Save the Children (and the Adults)
THE story recently made page B-4 of the New York Times: "Officer Shot, Boy Held, But Little Notice Paid." It seems that 15-year-old Rasheem Smith of Brooklyn, days after policeman David Pitchon broke up a fight he was in, climbed a roof above where the officer walked his beat, aimed a pistol at Mr. Pitchon, and tried "his level best to kill him."
Mr. Smith failed - though the bullet hit and shattered the officer's ankle. The act brought to mind the news account of Henry "Little Man" James, who recently displayed a similar serenely minimalist sense of life as he cruised the streets of Washington. Mr. James told friends he "felt like killing someone" and at the next stoplight did so - shot a woman from the suburbs as she sat in her car.
What bothers anyone interested in the tie between thought and behavior is the maddening casualness of these acts. Violence is hardly new among urban youth. But readily available guns take matters to a new low.

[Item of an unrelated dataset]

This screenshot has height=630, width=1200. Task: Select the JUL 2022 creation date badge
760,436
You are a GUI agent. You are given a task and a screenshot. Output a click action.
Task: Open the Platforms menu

These days the threshold for violence seems in retreat. What used to be an argument can now be a shootout. A boy is shot for cutting in line. Arguments over a girlfriend, or a look, or a TV program, end with bullets. Even police aren't off limits.
This has gone beyond a few instances of cranks; it is becoming an ugly social pattern. Streets in some areas are run by virtual children in a "Lord of the Flies" scenario. Nor is the problem always confined to drug infested urban areas; the problem of "gun play" is moving to the suburbs.
The cheapening of life and the grotesque abstraction from reality breeding among some youths has no quick-fix solution. An entire mentality must change, at the roots. Many offenders are children of children; they live in one- or no-parent homes; they have grown to hate authority of any kind.
Changing such a rooted problem takes time. In the meantime, one short-term answer is obvious: gun control. Outlaw assault rifles such as the MAC-10, TEC-9, and Uzi; restrict licenses; make certain city zones "gun free." Our police deserve it; to ignore their plight is, frankly, un-American.
We await the presidential candidate who will speak the truth on this issue.